(Exercise directions)
An exact reprint of all the records is the expected answer.
--- Extracted material Enclosed Below ---
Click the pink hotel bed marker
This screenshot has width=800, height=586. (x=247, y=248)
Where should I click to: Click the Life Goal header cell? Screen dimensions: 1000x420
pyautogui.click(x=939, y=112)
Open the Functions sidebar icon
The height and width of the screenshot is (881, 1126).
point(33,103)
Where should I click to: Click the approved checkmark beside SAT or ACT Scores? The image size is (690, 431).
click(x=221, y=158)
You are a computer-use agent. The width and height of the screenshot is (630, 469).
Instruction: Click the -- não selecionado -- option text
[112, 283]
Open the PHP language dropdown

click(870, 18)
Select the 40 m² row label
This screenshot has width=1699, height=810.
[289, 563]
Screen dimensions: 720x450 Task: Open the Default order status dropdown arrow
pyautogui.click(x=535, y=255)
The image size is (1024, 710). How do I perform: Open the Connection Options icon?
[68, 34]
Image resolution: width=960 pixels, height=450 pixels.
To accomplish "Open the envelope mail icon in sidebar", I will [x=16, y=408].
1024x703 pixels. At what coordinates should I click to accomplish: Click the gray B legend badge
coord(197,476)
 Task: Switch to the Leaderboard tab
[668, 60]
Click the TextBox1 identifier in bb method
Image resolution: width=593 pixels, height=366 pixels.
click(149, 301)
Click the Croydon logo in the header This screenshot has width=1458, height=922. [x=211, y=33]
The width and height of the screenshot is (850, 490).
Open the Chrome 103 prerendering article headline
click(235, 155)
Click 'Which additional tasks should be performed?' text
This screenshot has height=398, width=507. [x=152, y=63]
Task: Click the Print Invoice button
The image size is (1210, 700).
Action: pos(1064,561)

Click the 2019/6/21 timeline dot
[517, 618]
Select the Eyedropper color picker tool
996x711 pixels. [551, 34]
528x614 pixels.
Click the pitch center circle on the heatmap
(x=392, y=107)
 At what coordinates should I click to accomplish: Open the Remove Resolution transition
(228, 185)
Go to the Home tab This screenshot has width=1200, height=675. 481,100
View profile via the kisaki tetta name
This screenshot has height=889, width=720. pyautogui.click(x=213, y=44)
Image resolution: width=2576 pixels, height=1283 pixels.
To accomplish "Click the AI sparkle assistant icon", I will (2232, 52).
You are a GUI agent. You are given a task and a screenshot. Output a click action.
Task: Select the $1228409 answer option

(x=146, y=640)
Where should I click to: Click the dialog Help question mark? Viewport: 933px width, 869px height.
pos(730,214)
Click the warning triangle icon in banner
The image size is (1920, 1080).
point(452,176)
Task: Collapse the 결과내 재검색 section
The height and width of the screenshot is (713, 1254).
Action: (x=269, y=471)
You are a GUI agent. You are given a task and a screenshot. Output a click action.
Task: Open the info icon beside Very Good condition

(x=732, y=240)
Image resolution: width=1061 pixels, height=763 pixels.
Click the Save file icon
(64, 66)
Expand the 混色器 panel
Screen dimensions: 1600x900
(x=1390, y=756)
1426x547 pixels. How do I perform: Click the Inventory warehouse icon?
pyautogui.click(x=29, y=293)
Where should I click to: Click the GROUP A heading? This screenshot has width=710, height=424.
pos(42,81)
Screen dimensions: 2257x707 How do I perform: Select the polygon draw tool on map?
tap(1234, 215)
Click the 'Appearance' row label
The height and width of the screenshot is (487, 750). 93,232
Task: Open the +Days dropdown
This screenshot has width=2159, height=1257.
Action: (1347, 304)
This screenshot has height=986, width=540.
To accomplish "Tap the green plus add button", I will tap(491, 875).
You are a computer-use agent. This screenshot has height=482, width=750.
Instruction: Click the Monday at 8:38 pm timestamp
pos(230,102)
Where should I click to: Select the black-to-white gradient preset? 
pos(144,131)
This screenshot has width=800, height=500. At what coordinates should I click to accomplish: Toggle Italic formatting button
--- End of Enclosed Extracted material ---
(Answer section)
Click the pink hotel bed marker
This screenshot has width=800, height=586. (x=247, y=248)
Where should I click to: Click the Life Goal header cell? Screen dimensions: 1000x420
pyautogui.click(x=939, y=112)
Open the Functions sidebar icon
The height and width of the screenshot is (881, 1126).
point(33,103)
Where should I click to: Click the approved checkmark beside SAT or ACT Scores? The image size is (690, 431).
click(x=221, y=158)
You are a computer-use agent. The width and height of the screenshot is (630, 469).
Instruction: Click the -- não selecionado -- option text
[112, 283]
Open the PHP language dropdown

click(870, 18)
Select the 40 m² row label
This screenshot has width=1699, height=810.
[289, 563]
Screen dimensions: 720x450 Task: Open the Default order status dropdown arrow
pyautogui.click(x=535, y=255)
The image size is (1024, 710). How do I perform: Open the Connection Options icon?
[68, 34]
Image resolution: width=960 pixels, height=450 pixels.
To accomplish "Open the envelope mail icon in sidebar", I will [x=16, y=408].
1024x703 pixels. At what coordinates should I click to accomplish: Click the gray B legend badge
coord(197,476)
 Task: Switch to the Leaderboard tab
[668, 60]
Click the TextBox1 identifier in bb method
Image resolution: width=593 pixels, height=366 pixels.
click(149, 301)
Click the Croydon logo in the header This screenshot has width=1458, height=922. [x=211, y=33]
The width and height of the screenshot is (850, 490).
Open the Chrome 103 prerendering article headline
click(235, 155)
Click 'Which additional tasks should be performed?' text
This screenshot has height=398, width=507. [x=152, y=63]
Task: Click the Print Invoice button
The image size is (1210, 700).
Action: pos(1064,561)

Click the 2019/6/21 timeline dot
[517, 618]
Select the Eyedropper color picker tool
996x711 pixels. [551, 34]
528x614 pixels.
Click the pitch center circle on the heatmap
(x=392, y=107)
 At what coordinates should I click to accomplish: Open the Remove Resolution transition
(228, 185)
Go to the Home tab This screenshot has width=1200, height=675. 481,100
View profile via the kisaki tetta name
This screenshot has height=889, width=720. pyautogui.click(x=213, y=44)
Image resolution: width=2576 pixels, height=1283 pixels.
To accomplish "Click the AI sparkle assistant icon", I will (2232, 52).
You are a GUI agent. You are given a task and a screenshot. Output a click action.
Task: Select the $1228409 answer option

(x=146, y=640)
Where should I click to: Click the dialog Help question mark? Viewport: 933px width, 869px height.
pos(730,214)
Click the warning triangle icon in banner
The image size is (1920, 1080).
point(452,176)
Task: Collapse the 결과내 재검색 section
The height and width of the screenshot is (713, 1254).
Action: (x=269, y=471)
You are a GUI agent. You are given a task and a screenshot. Output a click action.
Task: Open the info icon beside Very Good condition

(x=732, y=240)
Image resolution: width=1061 pixels, height=763 pixels.
Click the Save file icon
(64, 66)
Expand the 混色器 panel
Screen dimensions: 1600x900
(x=1390, y=756)
1426x547 pixels. How do I perform: Click the Inventory warehouse icon?
pyautogui.click(x=29, y=293)
Where should I click to: Click the GROUP A heading? This screenshot has width=710, height=424.
pos(42,81)
Screen dimensions: 2257x707 How do I perform: Select the polygon draw tool on map?
tap(1234, 215)
Click the 'Appearance' row label
The height and width of the screenshot is (487, 750). 93,232
Task: Open the +Days dropdown
This screenshot has width=2159, height=1257.
Action: (1347, 304)
This screenshot has height=986, width=540.
To accomplish "Tap the green plus add button", I will tap(491, 875).
You are a computer-use agent. This screenshot has height=482, width=750.
Instruction: Click the Monday at 8:38 pm timestamp
pos(230,102)
Where should I click to: Select the black-to-white gradient preset? 
pos(144,131)
This screenshot has width=800, height=500. At what coordinates should I click to accomplish: Toggle Italic formatting button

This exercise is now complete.